'Eat, Pray, Love' Author Elizabeth Gilbert Reveals She's in Love With Woman With Cancer

The author announced previously that she had split with husband Jose Nunes.

ByABC News
September 8, 2016, 10:04 AM

— -- When Elizabeth Gilbert announced in July that she had split with her husband, fans didn't understand why. Now the "Eat, Pray, Love" author is revealing just why the marriage didn't work.

Gilbert wrote about falling in love with her estranged husband, Jose Nunes, changing his name to Felipe in her bestselling memoir. On Facebook, the author said there's a reason why that marriage didn't work: She's fallen in love with someone else.

"This spring, I received news that would change my life forever," she wrote Wednesday. "My best friend Rayya Elias was diagnosed with pancreatic and liver cancer — a disease for which there is no cure.

"In the moment I first learned of Rayya's diagnosis, a trap door opened at the bottom of my heart (a trap door I didn't even know was there) and my entire existence fell straight through that door," Gilbert continued. "From that moment forward, everything became about HER. I cancelled everything in my life that could be cancelled, and I went straight to her side, where I have been ever since."

PHOTO: Elizabeth Gilbert posted this photo on Facebook, Sept. 7, 2016.
Elizabeth Gilbert posted this photo on Facebook, Sept. 7, 2016.

Gilbert, 47, added that although Elias is her "best friend," when faced with the idea that she could possibly die she realized, "I am in love with Rayya."

"For those of you who are doing the math here, and who are wondering if this situation is why my marriage came to an end this spring, the simple answer is yes," she admitted.

Gilbert also asked for privacy about the dissolution of her 9-year marriage.

The "Big Magic" author also explained why she went public with her new relationship with Elias.

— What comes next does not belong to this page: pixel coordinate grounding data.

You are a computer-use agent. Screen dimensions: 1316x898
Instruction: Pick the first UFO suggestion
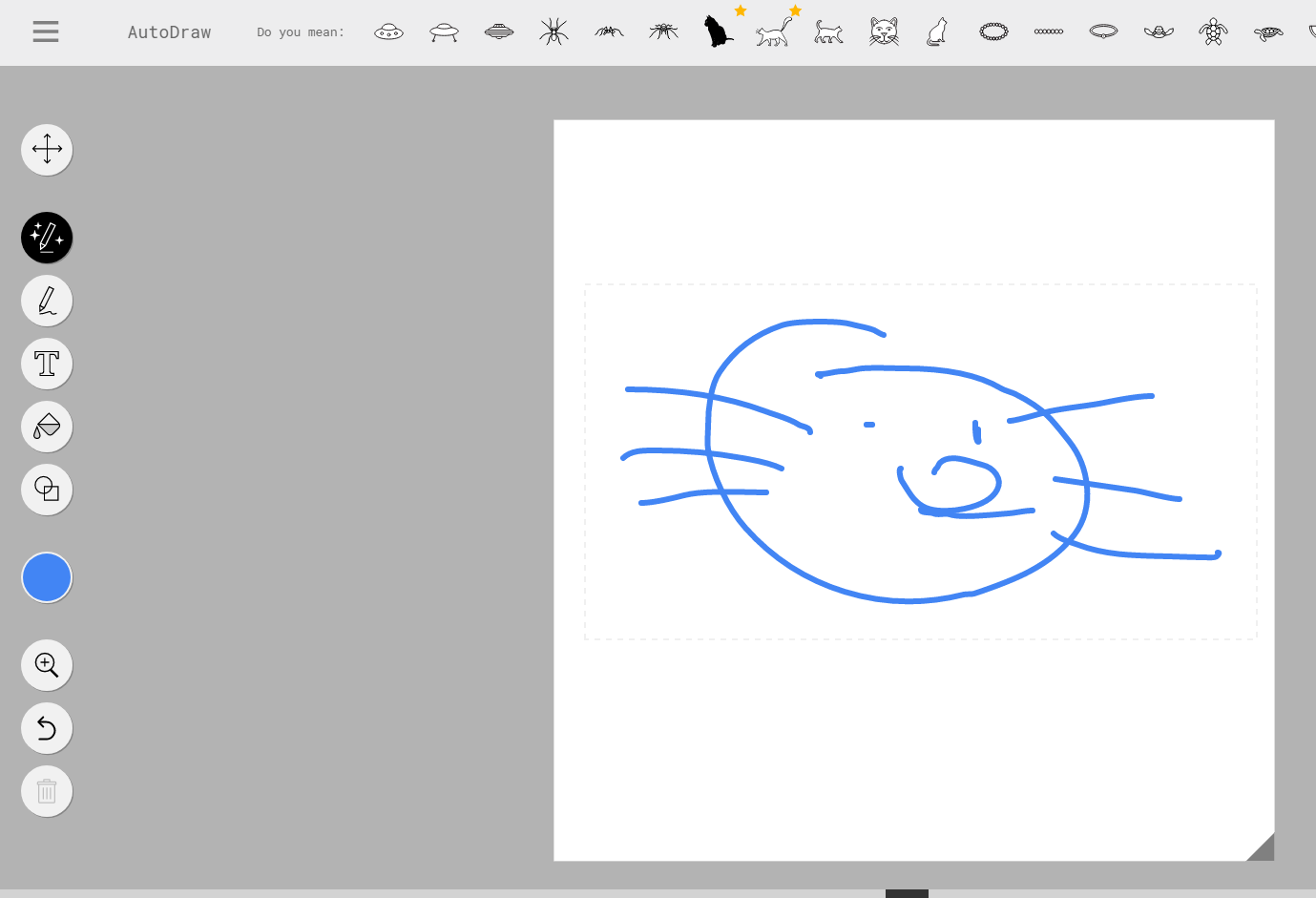point(388,31)
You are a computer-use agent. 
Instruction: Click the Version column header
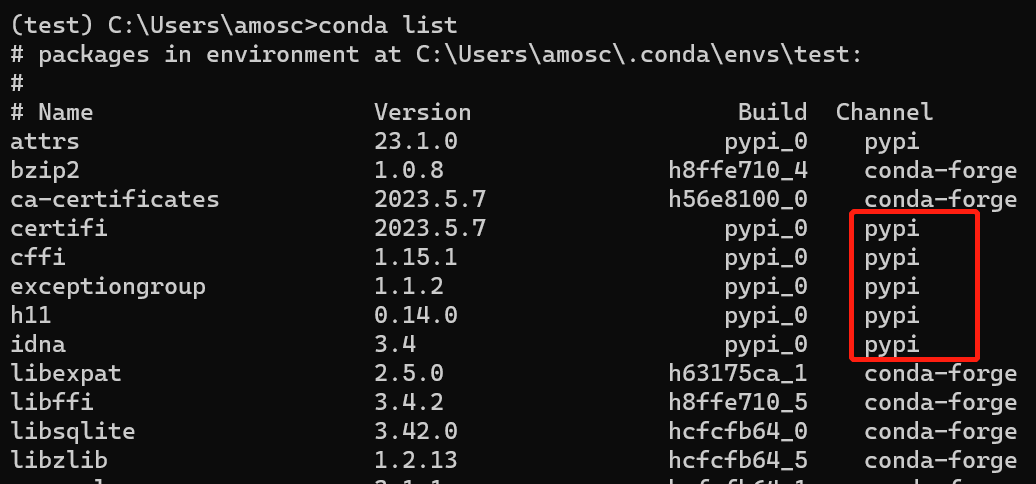point(422,111)
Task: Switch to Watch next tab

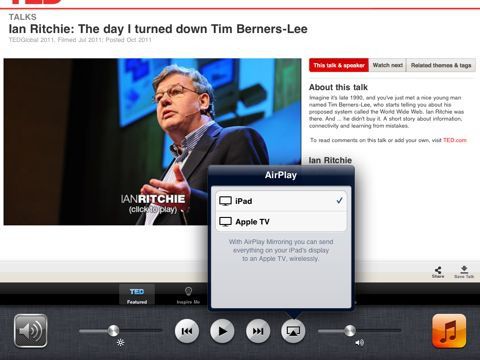Action: click(388, 65)
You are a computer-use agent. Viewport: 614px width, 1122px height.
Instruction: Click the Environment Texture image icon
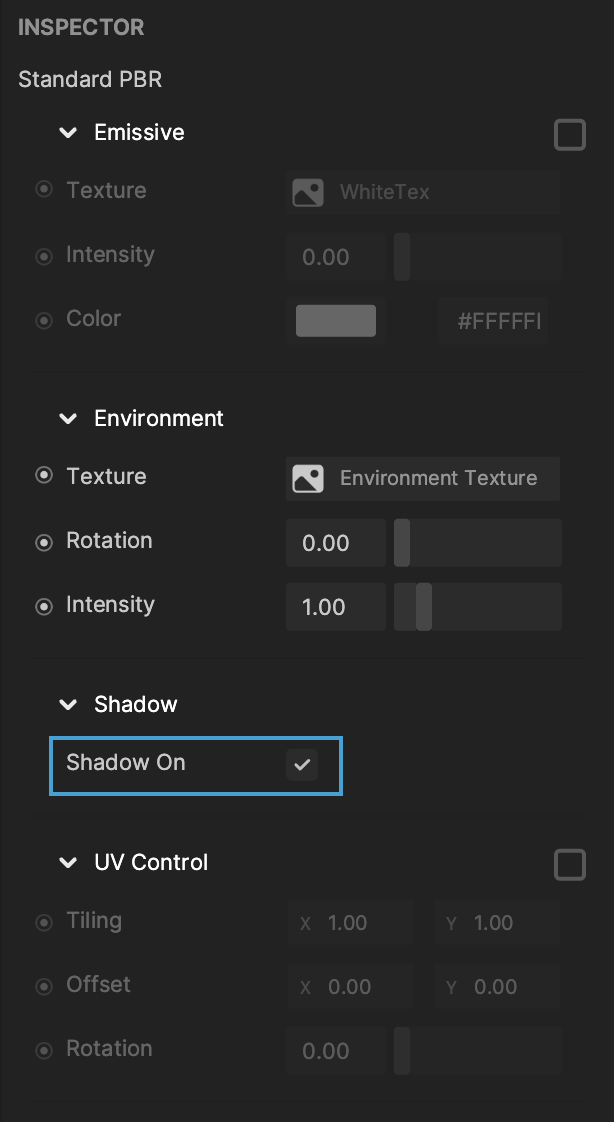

"For reasons of my own integrity and sanity, I need to be able to walk into any room in the world with Rayya on my arm, feeling relaxed enough to stand comfortably in simple openness about who we actually are to each other," she wrote on Facebook. "If I can't be my true self ... then things will very quickly get messy and weird and stupid in my life."

Gilbert concluded her note, writing, "truth is the force that guides us to where we need to be in life, but love is the power that heals us once we arrive there."